It is of course true that some opponents of Zionism are anti-Semitic and foster Jew hatred. In a recent article, World-Outlook explained, “From its inception, Hamas has chosen to incorporate Jew hatred into its program. Likewise, it has chosen to conflate Zionism and Judaism. Its actions are in pursuance of that program, not strictly in opposition to settler colonialism.”
It is also true that those who promulgate Jew hatred often do so by substituting the word “Zionist” when what is intended is “Jew.” Hamas offers just such an example in its charter, which states, “The Zionist plan is… embodied in The Protocols of the Elders of Zion.” That document is a notorious screed of Jew hatred.
But neither conflating Zionism with Judaism — as Jew haters falsely do, nor equating Zionism with the interests of Jews worldwide — as Israeli leaders and others constantly attempt to do, mean all opposition to Zionism is Jew hatred and bigotry.
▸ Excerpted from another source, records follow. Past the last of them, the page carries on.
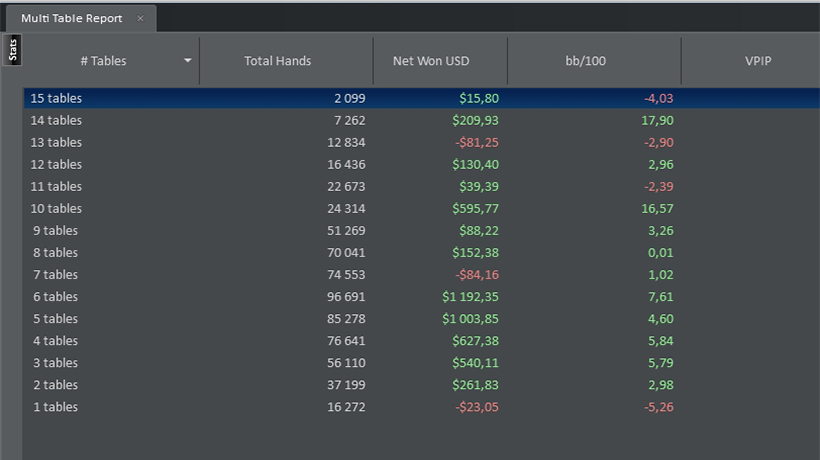Switch to the Multi Table Report tab
This screenshot has height=460, width=820.
tap(72, 18)
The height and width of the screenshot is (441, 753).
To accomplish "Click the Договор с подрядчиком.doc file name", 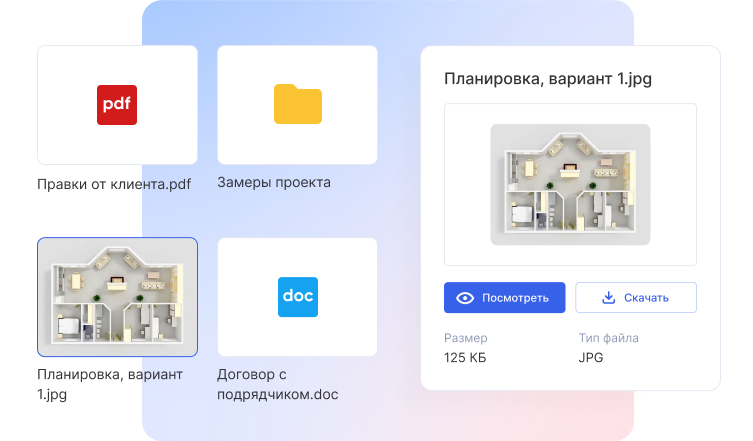I will tap(277, 385).
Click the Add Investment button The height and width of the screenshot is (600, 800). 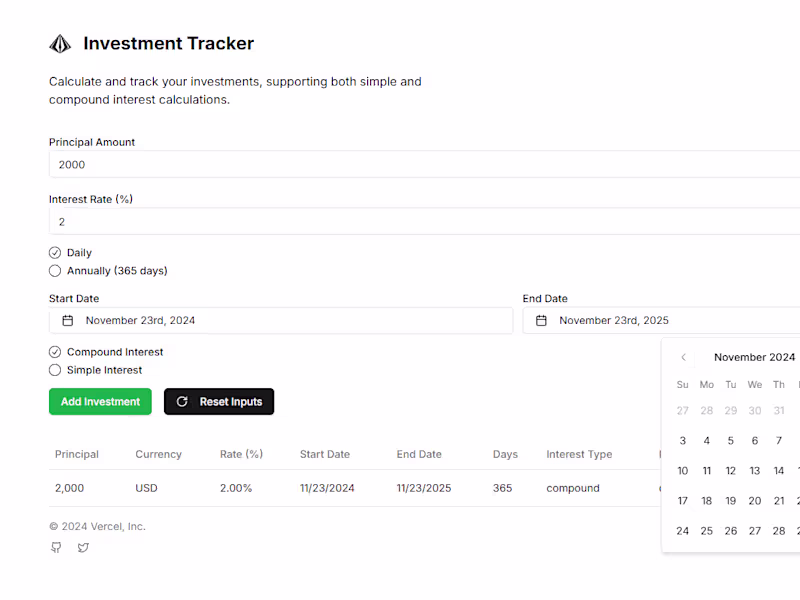click(100, 401)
Any criticism of Israel now a target
The recent assaults on democratic rights do not only target those who believe Zionism is an ineffective and reactionary answer to Jew hatred. Increasingly any criticism of Israel is branded antisemitic. That is clearly the intent of the recent Congressional resolution.
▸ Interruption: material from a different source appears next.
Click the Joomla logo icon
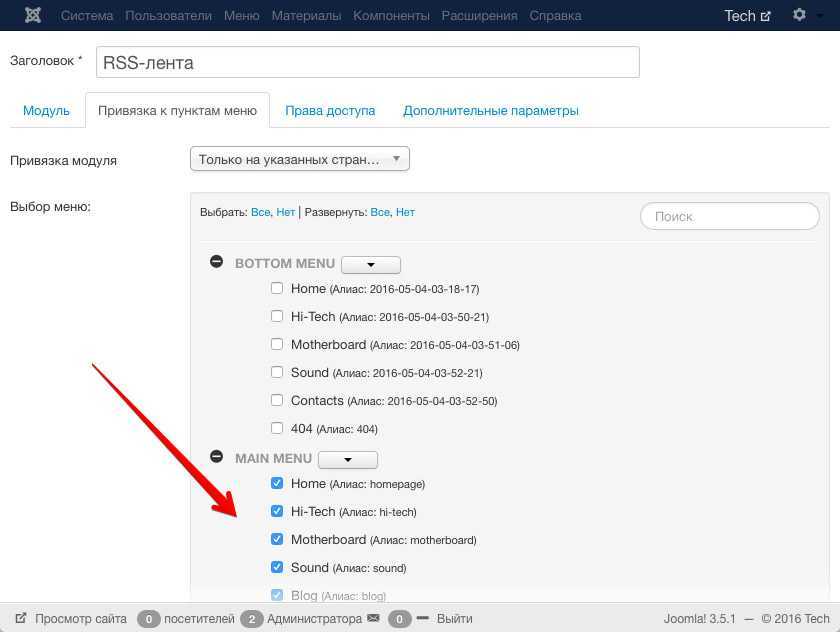The height and width of the screenshot is (632, 840). click(x=33, y=15)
Derek J. Penslar, a widely respected scholar of Jewish studies, has recently come under attack at Harvard University. On January 19, Harvard’s interim president Alan Garber appointed Penslar as one of two co-chairs of a new Presidential Task Force on Combating Antisemitism.
Former Harvard president Lawrence Summers and Anti-Defamation League chief executive Jonathan Greenblatt attacked the appointment. Greenblatt declared on the social media platform X (formerly Twitter) that Penslar “libels the Jewish state and claims that ‘veins of hatred run through Jewish civilization.’” He denounced Penslar’s appointment as “absolutely inexcusable.”
Congresswoman Elise Stefanik, a Republican leader on Capitol Hill, went even further. She claimed Penslar “is known for his despicable antisemitic views and statements.”
David N. Myers, who holds the Kahn Chair in Jewish History at the University of California Los Angeles (UCLA), answered these attacks in a Los Angeles Times column. Penslar, Myers wrote, “is a deeply committed Jew and outstanding scholar who…has developed a reputation as one of the leading historians of Zionism in the world.”
The real source of the opposition to Penslar, wrote Myers, is a result of “something he signed: the ‘Elephant in the Room’ letter.” This document “attracted the support of nearly 3,000 scholars and intellectuals. Drafted in August, well before Oct. 7,” Myers continued, “the letter called on Israel to make meaningful moves toward democracy by bringing an end to the occupation of Palestinian territory.”
It “referred to Israeli control over the West Bank as ‘a regime of apartheid,’” Myers explained. “While this is undeniably sharp language,” he wrote, “it captures the harsh and often brutal realities faced by Palestinians in the West Bank, who are denied access to the same rights, services and facilities as Israeli Jews who live there.
“The attacks on Derek Penslar that cast him as insufficiently attentive to antisemitism,” Myers warned, “show how far this movement is willing to go.”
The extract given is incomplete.